A workaround could be to force on application side the date kind to unspecified before writing it for avoiding having the driver converting it to local on reading, but we should not have to do that.

The trigger of this concern is indeed this NHibernate ticket: https://github.com/nhibernate/nhibernate-core/issues/1362
Most databases are agnostic with DateTime.Kind, they does not take it into account when writing, and yield it back unspecified kind on reading, time part unaltered. SQLite is our only tested database which breaks this when it receives UTC dates by shifting the time part on reads. Switching its connection string to Utc causes many other tests to start failing, due to unspecified dates being then stored as Utc and other similar consequences.

anonymous added on 2017-10-14 14:00:03:
Another workaround would be to specify a format string preventing SQLite to store the date with an UTC marker, thus avoiding the undesired conversion to local when reading them as unspecified.
Adding `DateTimeFormatString=yyyy-MM-dd HH:mm:ss.FFFFFFF;` does that.

mistachkin added on 2017-10-14 19:24:58:
It would certainly be nice if we had the flexibility to change the DateTime
semantics used when the DateTimeKind is unspecified; however, for reasons of
backward compatibility, we cannot change them.

When storing DateTime values, it is *highly* recommended that you use UTC in
the datebase and then perform any local time conversions yourself in your
application code.

anonymous (claiming to be Frédéric Delaporte) added on 2017-10-15 11:19:05:
I understand this will be a breaking change for applications keeping the default unspecified output of System.Data.SQLite while at the same time using UTC dates, and having adapted on reads to the resulting time shift and actual kind change from UTC to Local occurring under "unspecified".

But this pattern does not look as a reasonable thing to keep forever. Maybe the breaking change could be handled with a backward compatibility setting allowing applications needing it to revert to old behavior. Of course, this add some complexity to the code.

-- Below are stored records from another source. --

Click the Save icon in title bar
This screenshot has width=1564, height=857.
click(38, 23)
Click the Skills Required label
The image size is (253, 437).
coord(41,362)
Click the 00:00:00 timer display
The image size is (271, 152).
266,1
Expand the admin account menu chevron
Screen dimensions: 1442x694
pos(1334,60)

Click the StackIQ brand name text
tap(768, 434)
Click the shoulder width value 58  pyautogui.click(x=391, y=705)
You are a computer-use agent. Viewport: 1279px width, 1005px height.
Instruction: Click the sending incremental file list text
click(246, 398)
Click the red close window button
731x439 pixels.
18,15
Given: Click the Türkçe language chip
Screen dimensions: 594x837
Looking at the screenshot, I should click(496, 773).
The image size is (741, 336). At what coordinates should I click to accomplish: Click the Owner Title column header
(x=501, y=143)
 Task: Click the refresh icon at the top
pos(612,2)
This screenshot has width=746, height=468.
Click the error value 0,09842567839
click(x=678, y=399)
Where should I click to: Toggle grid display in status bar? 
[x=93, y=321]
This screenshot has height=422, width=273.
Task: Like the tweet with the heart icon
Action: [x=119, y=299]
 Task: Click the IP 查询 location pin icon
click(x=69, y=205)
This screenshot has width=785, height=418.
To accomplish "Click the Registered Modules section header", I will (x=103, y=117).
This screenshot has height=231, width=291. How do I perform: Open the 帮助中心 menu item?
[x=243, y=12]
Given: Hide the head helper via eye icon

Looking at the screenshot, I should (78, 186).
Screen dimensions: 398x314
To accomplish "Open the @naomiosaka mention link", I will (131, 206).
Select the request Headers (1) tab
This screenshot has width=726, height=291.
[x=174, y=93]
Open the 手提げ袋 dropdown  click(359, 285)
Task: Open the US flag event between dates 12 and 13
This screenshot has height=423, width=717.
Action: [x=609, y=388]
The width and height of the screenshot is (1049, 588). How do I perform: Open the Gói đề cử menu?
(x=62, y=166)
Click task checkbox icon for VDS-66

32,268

The suggestion of storing only UTC dates implies to use the DateTimeKind Utc setting anyway, suggesting indeed te default "Unspecified" is not a sensible default. But in fact I disagree: there are real-use cases which mandate local time instead of UTC such as future events, which may be non-sens expressed in UTC or may get corrupted by a DLS law change before they occur, if stored in UTC. See https://stackoverflow.com/a/2532962/1178314 for a detailed list of cases where UTC might or might not be the right choice. 

Being able to store both reliably, depending on what are the business needs, should not be considered as promoting a bad practice.

There is real valid business needs for having an application able of storing both UTC and local dates. A lack of support of this is not a good thing.

mistachkin added on 2017-10-15 19:50:58:
In that case, perhaps you could store seconds since the epoch and place whatever
time zone manipulations are necessary in the application code?